Kevin Pounds tells me that none of the neighbors of the North Beach
Campground have complained about that low barrier camping project,
implying that we can expect equal docility toward this project, but
there is a significant distinction that alters the chemistry. This is
a neighborhood that has to be pitched, and promises made to. What if
it all goes bad?
But obviously the
Mayor wants the community to support the project, because if there is
opposition, this is where it would come from. Here, in the Lakeside
neighborhood, he can sell the project as a solution to their
perceived problems.
He wants residents
of the city to believe that he cares about homeless folks, but he
funnels the whole question into whether there is enough housing and
shelter. He wants to move them off the street and out of the
abandoned lots. His “caring” does not include communication,
negotiation, trash pickup, porta-johns, or other services. Better to
cast the homeless as a problem to be removed, not people with
problems to be addressed.
When I discussed the
project with Kevin Pounds, he didn’t seem to need to evict the
campers, but, from Miro's POV, that's the whole point. And right now
he's feeling lucky because he gets to use a development project that
serves the homeless to evict the homeless. Playing us against
ourselves.
We need to
disaggregate the solution from the problem. The humane solution to
the problems presented by the Lakeside neighborhood is to recognize
independent homeless camps and to provide services.

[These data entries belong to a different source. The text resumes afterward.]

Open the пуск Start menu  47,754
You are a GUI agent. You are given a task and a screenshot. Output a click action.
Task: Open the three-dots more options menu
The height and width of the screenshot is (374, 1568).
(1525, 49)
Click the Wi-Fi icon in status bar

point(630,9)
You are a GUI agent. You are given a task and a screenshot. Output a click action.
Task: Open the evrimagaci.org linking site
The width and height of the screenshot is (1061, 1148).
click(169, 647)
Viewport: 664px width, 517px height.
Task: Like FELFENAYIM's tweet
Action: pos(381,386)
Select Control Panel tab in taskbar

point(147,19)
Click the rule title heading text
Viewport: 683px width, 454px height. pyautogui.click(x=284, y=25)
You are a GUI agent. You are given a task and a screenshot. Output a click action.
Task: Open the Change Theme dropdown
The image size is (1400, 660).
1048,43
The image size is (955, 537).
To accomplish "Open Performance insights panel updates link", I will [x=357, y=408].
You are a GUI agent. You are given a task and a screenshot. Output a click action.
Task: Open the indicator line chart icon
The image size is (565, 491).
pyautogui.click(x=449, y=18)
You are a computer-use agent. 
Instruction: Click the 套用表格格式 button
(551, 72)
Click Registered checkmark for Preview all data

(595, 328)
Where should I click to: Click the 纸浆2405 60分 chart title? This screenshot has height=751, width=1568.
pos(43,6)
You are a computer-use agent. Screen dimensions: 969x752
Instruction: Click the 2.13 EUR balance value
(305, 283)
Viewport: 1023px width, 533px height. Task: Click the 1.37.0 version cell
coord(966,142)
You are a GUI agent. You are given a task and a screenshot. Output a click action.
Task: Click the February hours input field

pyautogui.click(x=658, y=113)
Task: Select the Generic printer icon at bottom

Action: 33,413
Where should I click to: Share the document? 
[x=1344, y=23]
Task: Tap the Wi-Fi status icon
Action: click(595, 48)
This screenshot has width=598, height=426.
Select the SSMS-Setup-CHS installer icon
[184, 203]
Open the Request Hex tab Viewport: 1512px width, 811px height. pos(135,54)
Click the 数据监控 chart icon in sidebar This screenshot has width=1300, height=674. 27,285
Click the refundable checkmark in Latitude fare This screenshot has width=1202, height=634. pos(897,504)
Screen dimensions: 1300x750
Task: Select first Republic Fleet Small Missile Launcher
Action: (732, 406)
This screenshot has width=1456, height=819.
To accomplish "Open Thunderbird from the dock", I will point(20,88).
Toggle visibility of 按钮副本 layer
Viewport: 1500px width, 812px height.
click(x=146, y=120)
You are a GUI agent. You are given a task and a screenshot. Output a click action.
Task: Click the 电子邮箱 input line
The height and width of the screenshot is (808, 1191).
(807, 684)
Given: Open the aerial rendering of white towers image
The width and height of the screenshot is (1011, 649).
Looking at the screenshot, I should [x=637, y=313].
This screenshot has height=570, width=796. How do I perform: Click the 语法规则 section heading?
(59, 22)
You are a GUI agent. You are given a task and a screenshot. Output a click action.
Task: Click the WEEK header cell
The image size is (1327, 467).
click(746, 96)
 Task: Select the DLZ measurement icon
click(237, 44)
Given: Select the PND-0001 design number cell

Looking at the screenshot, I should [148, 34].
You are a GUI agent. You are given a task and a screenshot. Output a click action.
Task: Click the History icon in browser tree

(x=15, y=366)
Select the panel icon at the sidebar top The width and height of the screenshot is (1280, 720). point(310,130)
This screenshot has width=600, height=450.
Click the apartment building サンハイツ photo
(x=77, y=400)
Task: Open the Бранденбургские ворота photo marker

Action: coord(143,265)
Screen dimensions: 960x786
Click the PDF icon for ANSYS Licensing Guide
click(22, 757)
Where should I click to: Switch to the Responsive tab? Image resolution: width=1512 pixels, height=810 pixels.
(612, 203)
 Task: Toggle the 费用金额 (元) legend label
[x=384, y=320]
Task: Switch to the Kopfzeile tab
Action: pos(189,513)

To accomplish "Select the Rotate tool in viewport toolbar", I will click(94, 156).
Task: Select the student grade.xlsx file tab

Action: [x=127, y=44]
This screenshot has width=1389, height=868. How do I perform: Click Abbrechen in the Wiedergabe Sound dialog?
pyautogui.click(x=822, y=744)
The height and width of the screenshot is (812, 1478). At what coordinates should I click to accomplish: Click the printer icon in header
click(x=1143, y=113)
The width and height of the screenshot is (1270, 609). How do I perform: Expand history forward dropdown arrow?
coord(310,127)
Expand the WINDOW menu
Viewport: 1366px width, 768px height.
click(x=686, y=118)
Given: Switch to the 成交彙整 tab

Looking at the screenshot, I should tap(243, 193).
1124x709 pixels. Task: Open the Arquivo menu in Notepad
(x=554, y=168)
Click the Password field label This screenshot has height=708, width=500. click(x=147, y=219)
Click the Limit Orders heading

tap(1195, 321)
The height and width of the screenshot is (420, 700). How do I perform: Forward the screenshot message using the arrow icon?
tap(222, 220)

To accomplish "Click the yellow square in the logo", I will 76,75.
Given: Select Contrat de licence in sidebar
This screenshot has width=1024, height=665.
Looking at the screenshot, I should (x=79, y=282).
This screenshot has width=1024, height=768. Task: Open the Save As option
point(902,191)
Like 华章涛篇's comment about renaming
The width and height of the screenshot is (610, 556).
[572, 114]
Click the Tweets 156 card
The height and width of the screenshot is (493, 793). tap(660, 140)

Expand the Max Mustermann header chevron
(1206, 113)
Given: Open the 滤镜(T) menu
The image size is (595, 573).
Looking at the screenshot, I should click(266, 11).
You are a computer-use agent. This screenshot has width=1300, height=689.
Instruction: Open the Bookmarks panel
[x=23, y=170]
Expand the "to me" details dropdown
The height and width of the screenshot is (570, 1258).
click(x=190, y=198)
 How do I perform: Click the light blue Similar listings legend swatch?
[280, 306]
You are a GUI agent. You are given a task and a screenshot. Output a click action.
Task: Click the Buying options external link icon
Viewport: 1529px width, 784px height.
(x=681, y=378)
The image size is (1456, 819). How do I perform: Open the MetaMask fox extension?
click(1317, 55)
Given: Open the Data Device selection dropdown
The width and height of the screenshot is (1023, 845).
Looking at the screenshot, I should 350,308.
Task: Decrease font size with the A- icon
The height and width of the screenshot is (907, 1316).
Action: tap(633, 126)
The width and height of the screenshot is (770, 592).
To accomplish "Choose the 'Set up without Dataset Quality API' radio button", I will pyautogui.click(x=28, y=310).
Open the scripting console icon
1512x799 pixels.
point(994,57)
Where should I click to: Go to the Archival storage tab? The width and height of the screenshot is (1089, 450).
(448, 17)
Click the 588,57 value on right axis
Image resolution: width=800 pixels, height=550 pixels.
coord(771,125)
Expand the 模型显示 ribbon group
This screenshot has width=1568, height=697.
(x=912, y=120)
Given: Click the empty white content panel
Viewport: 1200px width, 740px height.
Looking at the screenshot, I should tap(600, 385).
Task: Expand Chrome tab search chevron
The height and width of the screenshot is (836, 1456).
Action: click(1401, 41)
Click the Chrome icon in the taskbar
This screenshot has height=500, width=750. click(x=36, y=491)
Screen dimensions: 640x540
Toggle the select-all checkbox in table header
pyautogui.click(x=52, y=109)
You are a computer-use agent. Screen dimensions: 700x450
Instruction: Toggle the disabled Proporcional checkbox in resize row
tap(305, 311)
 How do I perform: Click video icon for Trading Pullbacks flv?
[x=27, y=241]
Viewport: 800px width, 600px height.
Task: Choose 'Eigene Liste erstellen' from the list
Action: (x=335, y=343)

Not everyone
wants to be housed and not everyone can be. So just make sure their
living conditions are healthy!
If ANEW Place were
to operate the Sears Lane camp as a camping shelter, my vision for
the camp would be fulfilled. The Mayor's plan calls for the entire
lot to get shut down. This might make the Mayor and his business
constituency happy, but it does not respond to the needs of either
the campers or the Lakeside neighborhood.
The Mayor knows
there is a fuse on this plan. He is acting quickly. It is imperative for us to decide whether and what we will do.